## [INSTRUCTIONS FOR THE TASK]
Extend the atheist commentary on Easter messages that appears below, ahead of the lines, by writing what follows its final sentence.

## [SELECTED TEXT]
_____
Share in the suffering?... No, as atheists, we don't share suffering.  We try to help alleviate suffering. Sharing suffering is akin to being a masochist and a sadist as the same time. God was a sadist with a masochistic tendency, most his life through the pages of the bible. Whether it's Easter, Christmas or the Equinox, we, atheists, do not share the glory of phantasmagoric illusions. Are people being sucked to the depth or idiocy by believing in this religious unreality?...  Of course. But then I cannot stop people believing that the earth is flat... It thus does not pain me to disagree with Mr Wright, the enlightened geezer who wrote far too many words to say Happy Easter,  for one second.

Most of the right wing of the Liberal (CONservative) party in New South Wales are religious bigots and they "discreetly" interfere with the secularity of what should be... I would not be surprised if Bazza had enough of them and decided to forget the wine he should not have forgotten because he drank to forget to the point he forgot what he wanted to forget... 

Why would the crucifixion of someone relieve us of the original sin?... Makes sense? Totally if you never sinned and believe the story of Adam and Eve which of course, as every feminist know, was actually Eve and Adam... Everybody knows, as well, that He who is in the sky is actually a SHE...

Lazarus with a triple bypass and child sexual abuse...

 


Jesus Christ's resurrection relevant to all Australians, Sydney Archbishop says in Easter message

 

 

The leader of Australia's largest Anglican Diocese says the resurrection of Jesus Christ is relevant to all Australians.

 

In his Easter message, Sydney Archbishop Dr Glenn Davies says the theme can be found in popular culture, including references to sporting and political "comebacks".

He gave the example of former prime minister John Howard's description of himself as "Lazarus with a triple bypass".

"Even a triple bypass would not have saved Lazarus from dying yet again - only Jesus can perform the heart operation that brings eternal life, for only he has conquered death on the cross," he said.

Meanwhile, a western Sydney Bishop says the Catholic Church has been shamed by the ongoing Royal Commission into Institutional Responses to Child Sexual Abuse.

The Bishop of Parramatta, the Most Reverend Anthony Fisher, says the Church was brought to its knees in shame by the commission, which has heard allegations of child sex abuse by priests.
_____
## [COLLECTED MATERIAL]
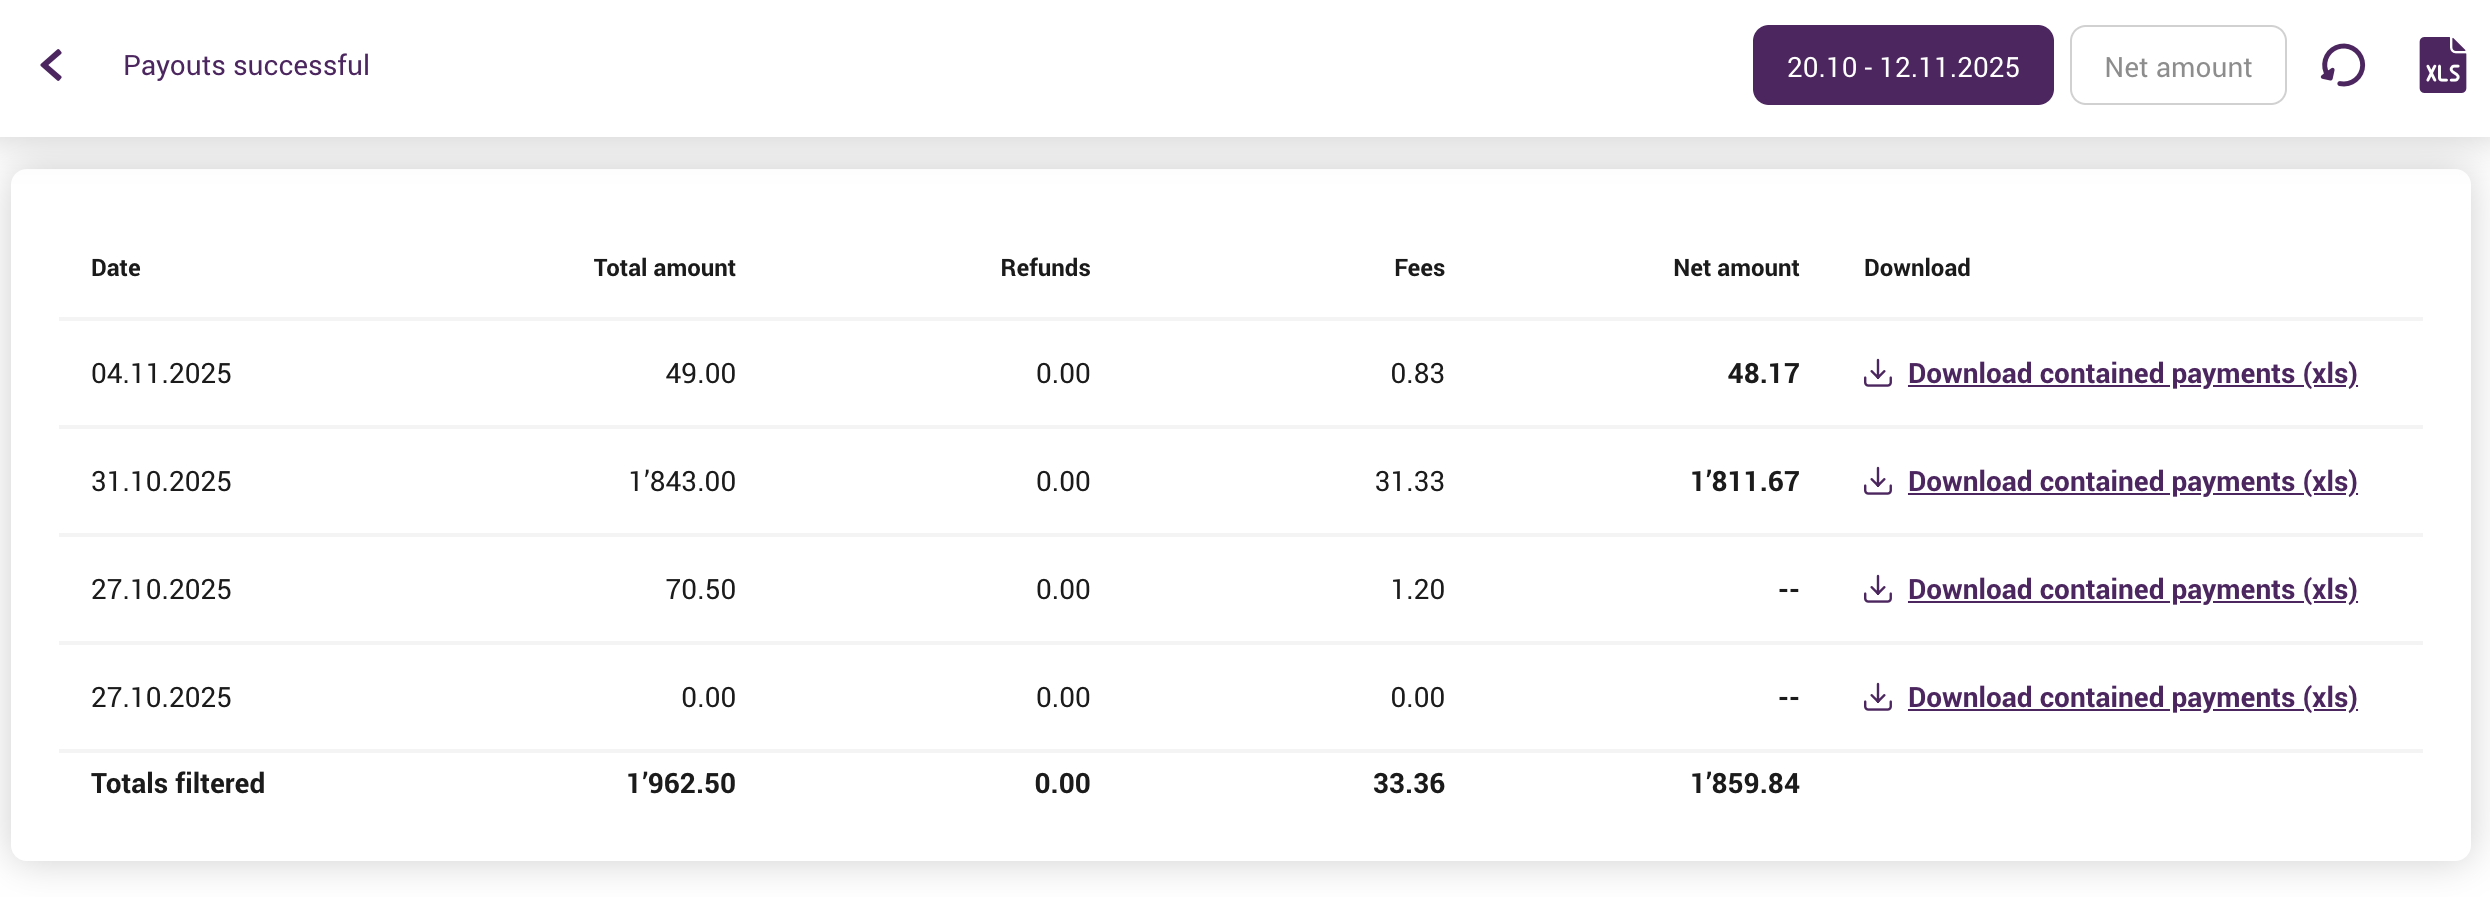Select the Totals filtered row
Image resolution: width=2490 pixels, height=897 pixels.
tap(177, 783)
_____
## [ANSWER TO THIS PROBLEM]
In his Easter message, he compared the commission to "global struggles" such as Russia's intervention in Crimea and the missing Malaysian flight MH370.

http://www.abc.net.au/news/2014-04-18/easter-message-sydney-archibishop-glenn-davies/5398938

The Easter Bunny has as much relevance to the historical "re-writing" of the new testament... The Sydney archbishop uses facile gross analogy to explain what he believes... "god has risen" is a furphy of grand proportions but then, hey, why spoil a good story when you have a captive audience that has been brainwashed since birth... Easter has a much relevance as the mummified corpse of Henry the VIII at a piss up party.

May the "Anglican" privileged royal dynasties ceased to be and long live the humanist secular republic.

 

I saw it coming...

Top 10 tips for atheists this Easter

 

By John Dickson

Atheists should drop their easily dismissed scientific, philosophical or historical arguments against Christianity, and instead quiz believers about Old Testament violence and hell, writes John Dickson.

As an intellectual movement, Christianity has a head start on atheism. So it's only natural that believers would find some of the current arguments against God less than satisfying.

In the interests of a more robust debate this Easter, I want to offer my tips for atheists wanting to make a dent in the Faith. I've got some advice on arguments that should be dropped and some admissions about where Christians are vulnerable.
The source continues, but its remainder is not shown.